**Work to complete**.
For the entries below, copy exactly the line that contains "Screen dimensions: 1678x842" through the line that contains "the EXCEL&TEXT data", both ends included, and exclude all pictures.

**Input**.

★ ★ ★

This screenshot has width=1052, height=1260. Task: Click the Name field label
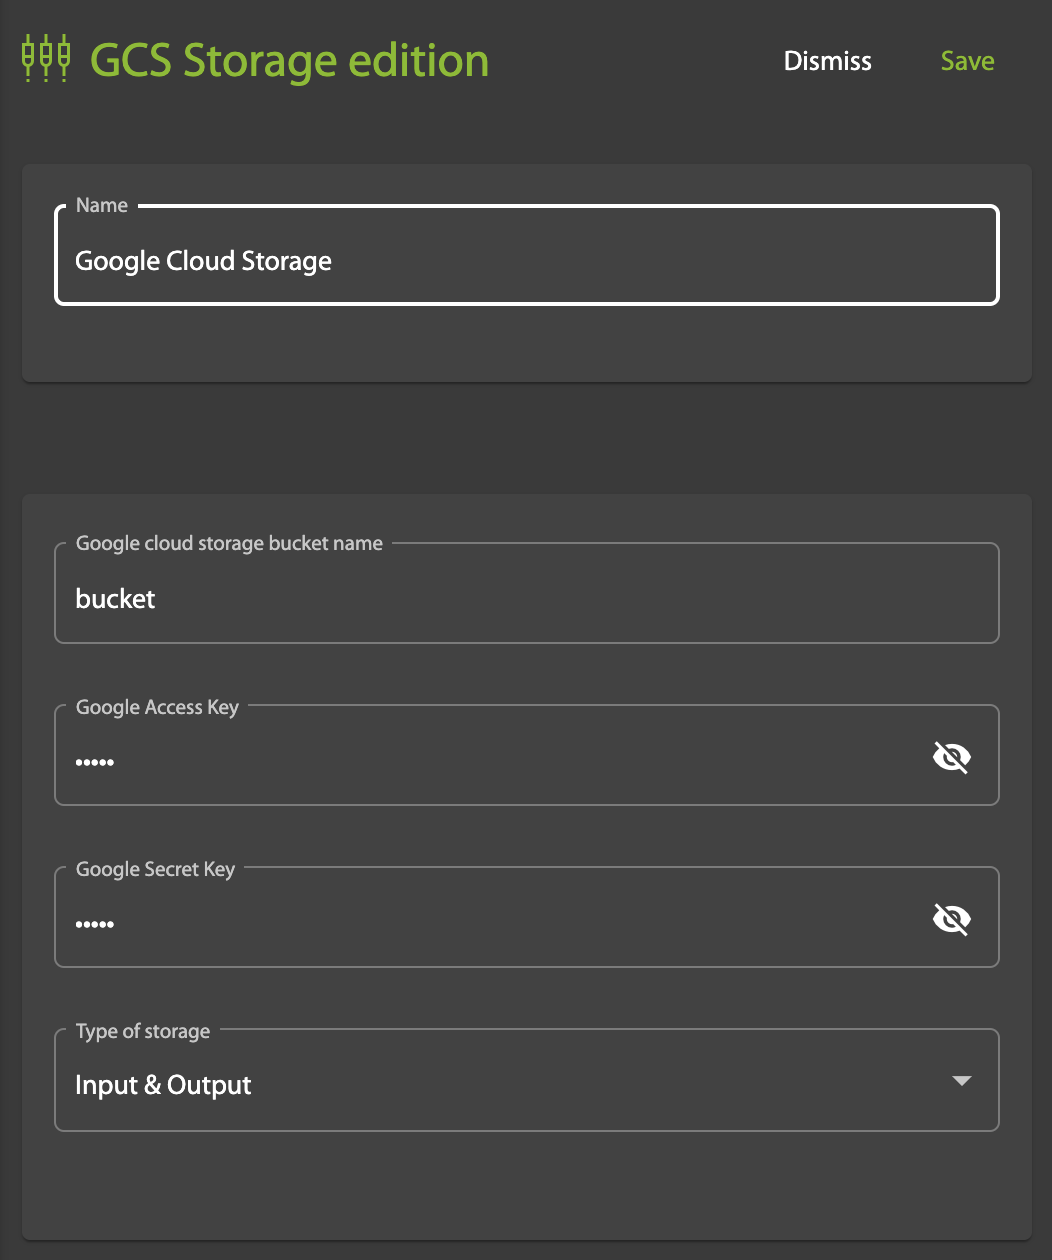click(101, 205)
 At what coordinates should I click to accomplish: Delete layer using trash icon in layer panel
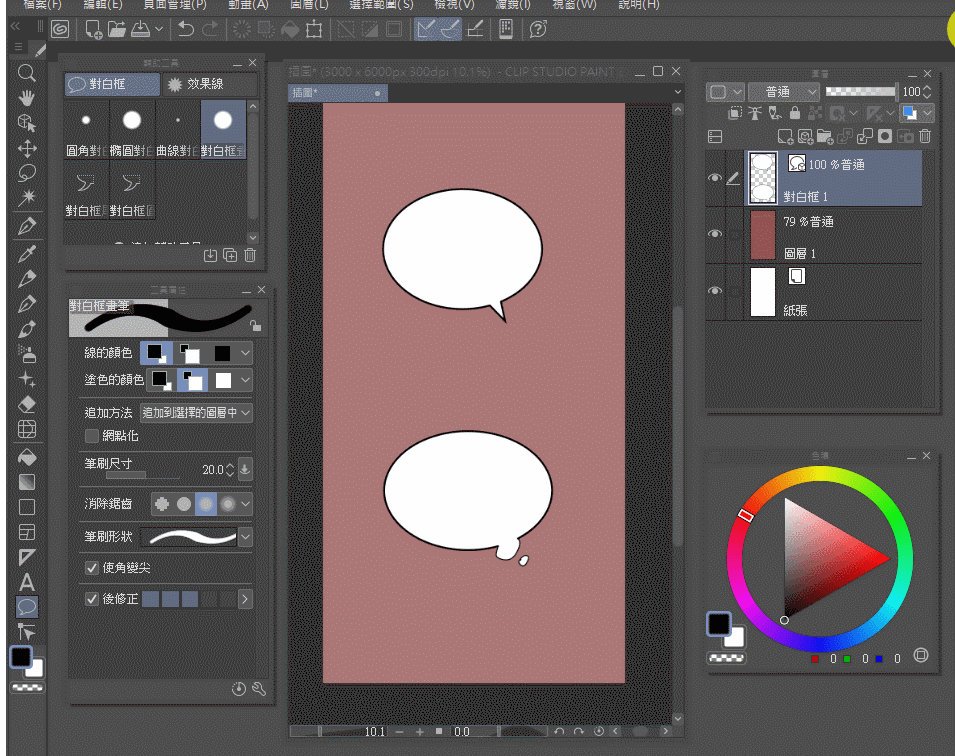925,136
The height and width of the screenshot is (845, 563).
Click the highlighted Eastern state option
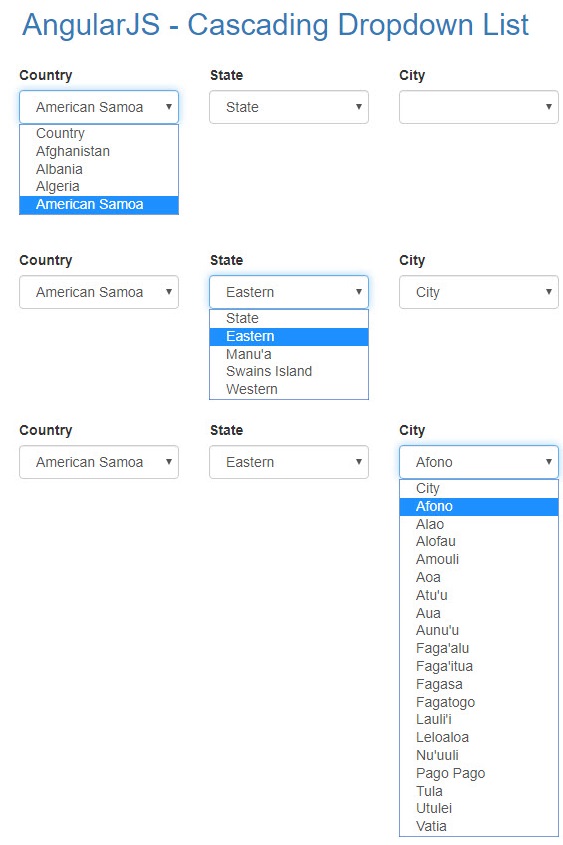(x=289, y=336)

★ ★ ★

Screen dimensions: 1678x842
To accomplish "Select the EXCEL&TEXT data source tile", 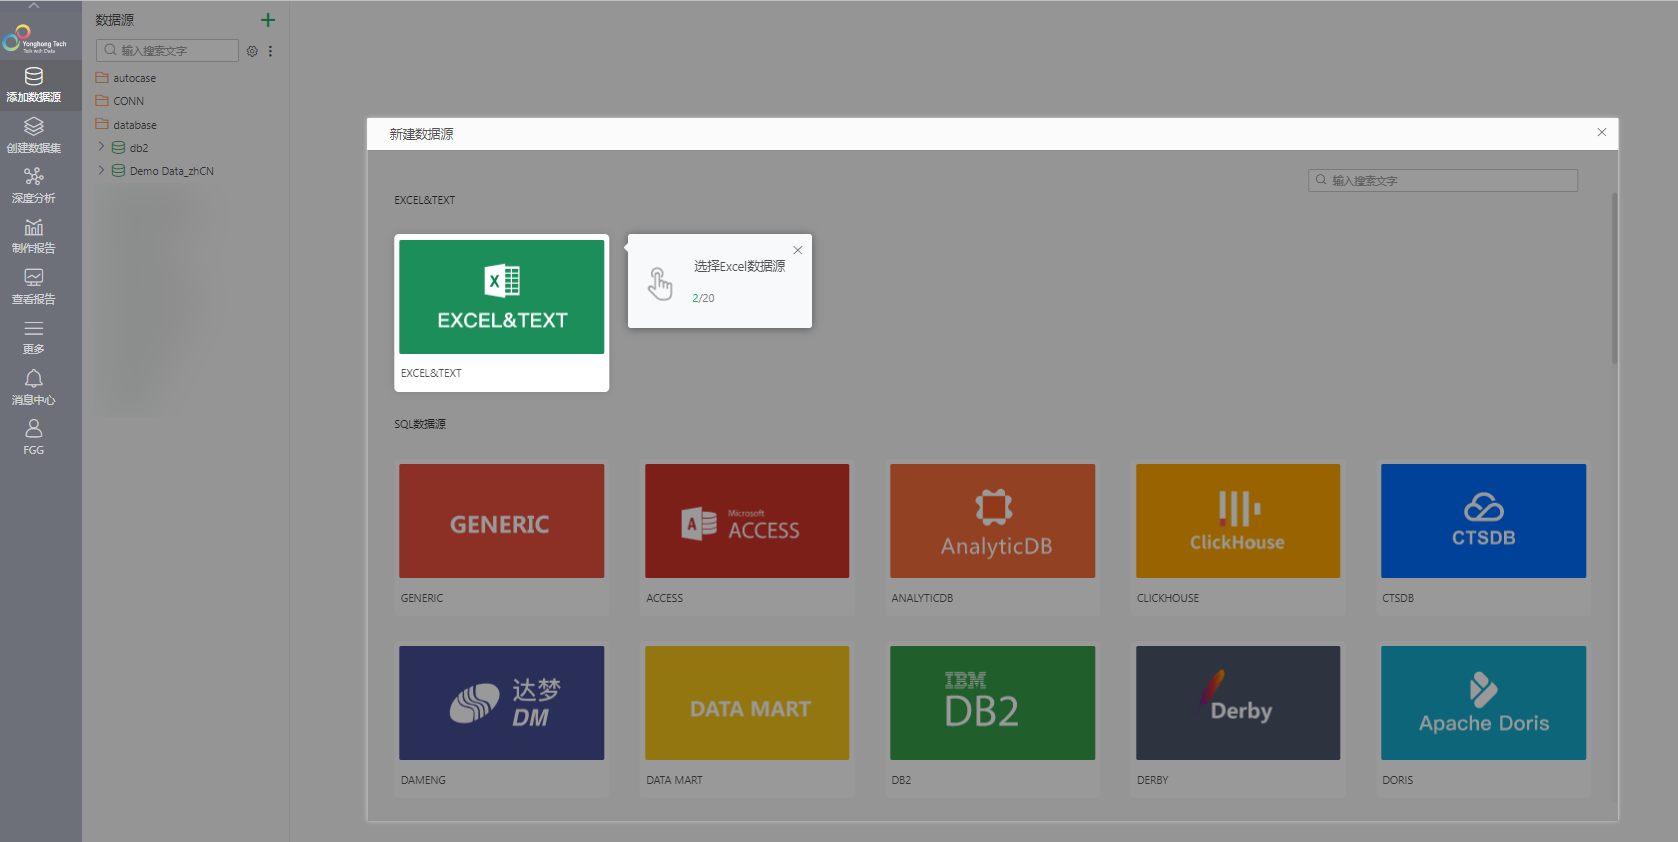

★ ★ ★

**Result of the exercise**.
Screen dimensions: 1678x842
To accomplish "Select the EXCEL&TEXT data source tile", 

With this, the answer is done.